I want to call a function right after a scroll ends. I have tried a load of different things, none of which have quite worked, and then I came upon this solution in
The jQuery throttle/debounce plugin is perfect for this. Use at_begin = false
to execute the callback at the end.
var scrollEnded = $.debounce(500, false, function ()
{
console.log('scroll ended');
});
$('#scrollableDiv').scroll(scrollEnded);
Demo
As an addition to all this answers I would only suggest setting 200ms timeout instead of 500. 200ms is the average human eye reaction between finger move and the eyes expecting to see the effect. 200ms timeout should be short enough to not be noticed by user and long enough for javascript to fire and finish the event. I've tried 200ms before and it seems to work just fine, even on slower PC's.

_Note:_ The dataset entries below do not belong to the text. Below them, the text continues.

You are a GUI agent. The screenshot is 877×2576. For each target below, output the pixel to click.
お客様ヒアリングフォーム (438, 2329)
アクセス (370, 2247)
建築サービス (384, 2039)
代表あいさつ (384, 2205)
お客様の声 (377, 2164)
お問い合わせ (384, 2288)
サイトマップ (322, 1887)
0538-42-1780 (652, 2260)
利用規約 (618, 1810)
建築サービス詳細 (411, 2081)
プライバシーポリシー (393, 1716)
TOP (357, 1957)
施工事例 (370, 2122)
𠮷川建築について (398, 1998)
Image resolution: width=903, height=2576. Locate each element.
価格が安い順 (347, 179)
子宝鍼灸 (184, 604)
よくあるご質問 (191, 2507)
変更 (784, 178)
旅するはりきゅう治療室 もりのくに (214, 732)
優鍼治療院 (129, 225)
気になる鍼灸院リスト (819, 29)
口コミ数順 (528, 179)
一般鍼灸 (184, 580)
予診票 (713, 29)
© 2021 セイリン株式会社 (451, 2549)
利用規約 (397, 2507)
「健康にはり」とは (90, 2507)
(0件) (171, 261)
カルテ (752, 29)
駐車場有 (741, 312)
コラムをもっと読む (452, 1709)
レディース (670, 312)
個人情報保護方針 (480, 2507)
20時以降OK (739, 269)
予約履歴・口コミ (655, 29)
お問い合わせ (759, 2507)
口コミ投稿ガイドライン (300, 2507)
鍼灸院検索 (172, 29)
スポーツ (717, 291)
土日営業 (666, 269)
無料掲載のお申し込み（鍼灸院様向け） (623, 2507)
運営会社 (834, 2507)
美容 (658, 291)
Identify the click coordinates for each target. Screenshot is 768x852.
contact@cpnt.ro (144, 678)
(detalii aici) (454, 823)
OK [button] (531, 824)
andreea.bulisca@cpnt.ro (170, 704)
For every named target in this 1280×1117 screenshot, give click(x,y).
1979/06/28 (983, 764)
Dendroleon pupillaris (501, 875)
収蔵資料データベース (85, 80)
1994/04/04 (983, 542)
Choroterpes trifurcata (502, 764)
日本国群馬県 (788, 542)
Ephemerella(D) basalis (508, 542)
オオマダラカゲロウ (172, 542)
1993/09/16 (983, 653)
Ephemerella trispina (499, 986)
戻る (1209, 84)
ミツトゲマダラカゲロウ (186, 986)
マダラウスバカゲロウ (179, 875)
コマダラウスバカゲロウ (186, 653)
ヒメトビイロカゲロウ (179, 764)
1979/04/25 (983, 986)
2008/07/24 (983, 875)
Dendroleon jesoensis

have you tried putting scrollEnded() on top of bodyScroll()?
function scrollEnded(){
console.log('scrollEnded. Now do something astounding.');
};
function bodyScroll() {
console.log('scrolling.');
if (scrollTimer != -1)
clearTimeout(scrollTimer);
scrollTimer = window.setTimeout('scrollEnded()', 500);
};
Sorry, I completely ignored the fact that the function was within the closure, and therefore not available to the page in my earlier response. You could make it work via something like:
window.scrollEnded = function () { console.log('scrollEnded. No do something astounding'); }
followed by a
window.setTimeout(window.scrollEnded, 500);
That should remove the eval of the string, as well as put it in a global scope to where it is available. There are other oddities about that in terms of namespace pollution, but for the time being I'm trying to be somewhat simple and help you get it work.